— begin Passage to read —

Be sure that when someone plows land in Farmville or clears jelly off the board in Candy Crush–over and over again, because they can’t stop playing–there is the sound of joyous ka-chinging in the Farmville and Candy Crush boardrooms.

So is there a secret to triggering habits in people so that they’ll engage and keep engaging with whatever it is you create? Pete Trainor, Associate Director UX at SapientNitro, believes that there is. And in his recent fascinating SXSW Interactive talk, “The Neuroscience of Success,” Trainor shared some of the principles that he has distilled over the years from psychology, behavioral, and experimental economics and observations of the human animal: himself.

WHY WE FORM HABITS

Trainor explains that when we humans experience feel-good sensations, the central cerebral cortex releases dopamine into the meso-limbic pathway that connects to a deep brain area called the nucleus accumbens.

The brain’s limbic section is where we experience feel-good and feel-bad emotions. Each action that we take that triggers a feel-good hit (reward) makes us want to do it again, and again, and again.

It’s cause and effect based on the simple neurological equation: If a behavior leads to good feeling, then repeat.

— end Passage to read —
— begin Data block —

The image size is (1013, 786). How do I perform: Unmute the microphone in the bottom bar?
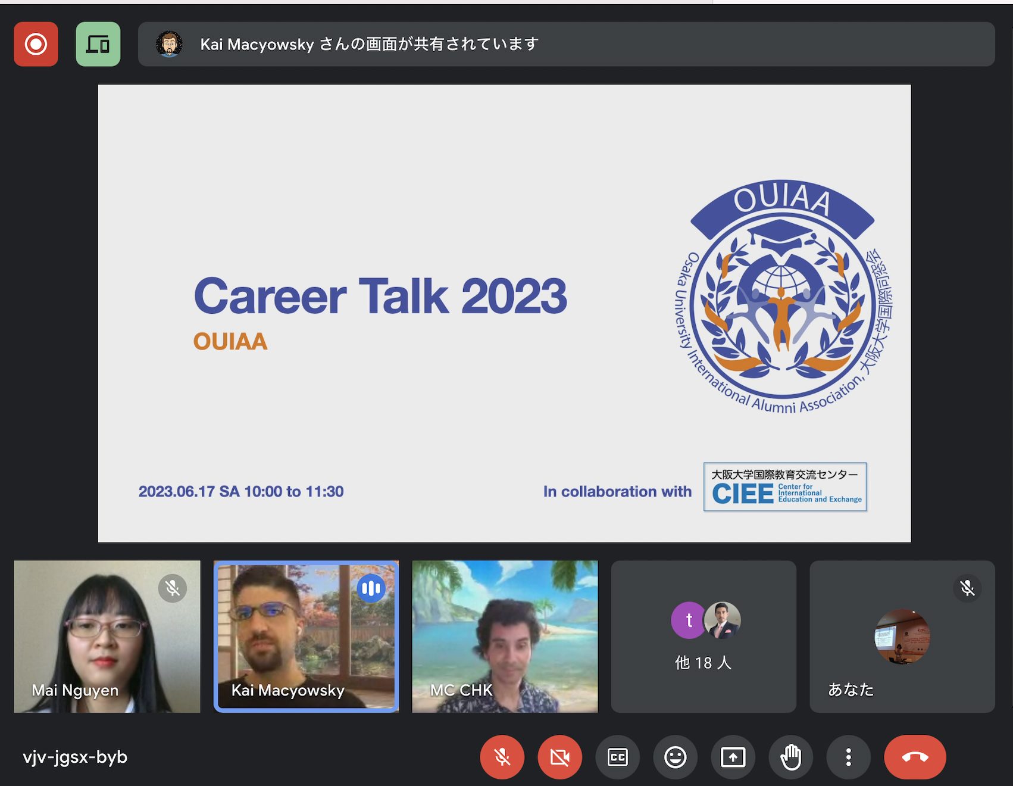point(502,757)
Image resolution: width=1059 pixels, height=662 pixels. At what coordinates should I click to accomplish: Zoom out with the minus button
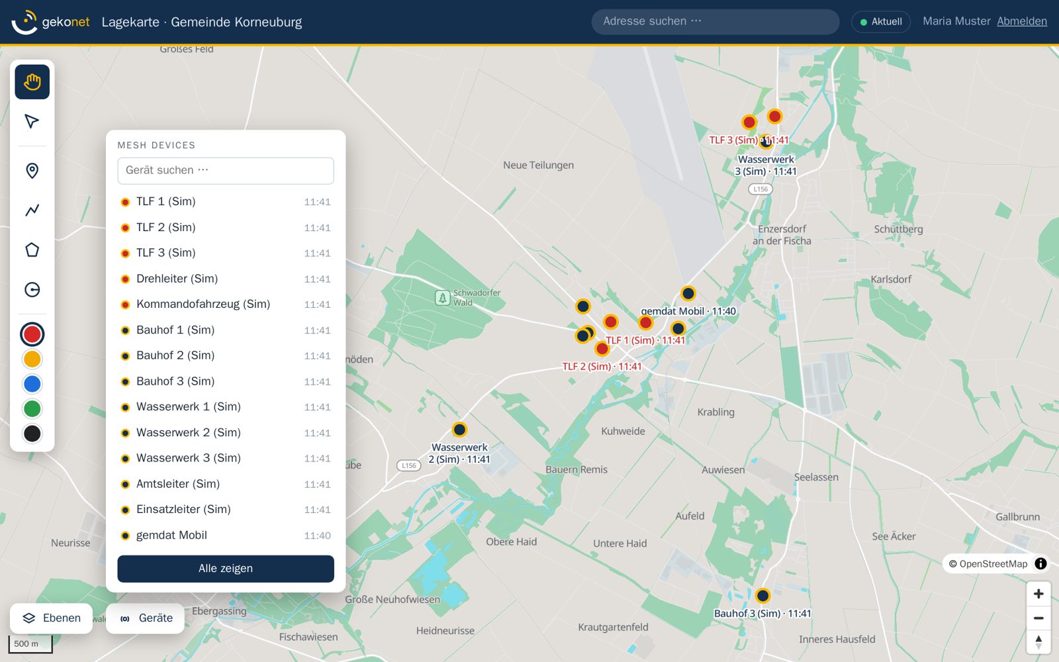pos(1038,618)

— end Data block —

What the task asks
Reproduce word for word the passage on why habits form in games like Farmville and Candy Crush, placed before the lines.

Reply to the task
Be sure that when someone plows land in Farmville or clears jelly off the board in Candy Crush–over and over again, because they can’t stop playing–there is the sound of joyous ka-chinging in the Farmville and Candy Crush boardrooms.

So is there a secret to triggering habits in people so that they’ll engage and keep engaging with whatever it is you create? Pete Trainor, Associate Director UX at SapientNitro, believes that there is. And in his recent fascinating SXSW Interactive talk, “The Neuroscience of Success,” Trainor shared some of the principles that he has distilled over the years from psychology, behavioral, and experimental economics and observations of the human animal: himself.

WHY WE FORM HABITS

Trainor explains that when we humans experience feel-good sensations, the central cerebral cortex releases dopamine into the meso-limbic pathway that connects to a deep brain area called the nucleus accumbens.

The brain’s limbic section is where we experience feel-good and feel-bad emotions. Each action that we take that triggers a feel-good hit (reward) makes us want to do it again, and again, and again.

It’s cause and effect based on the simple neurological equation: If a behavior leads to good feeling, then repeat.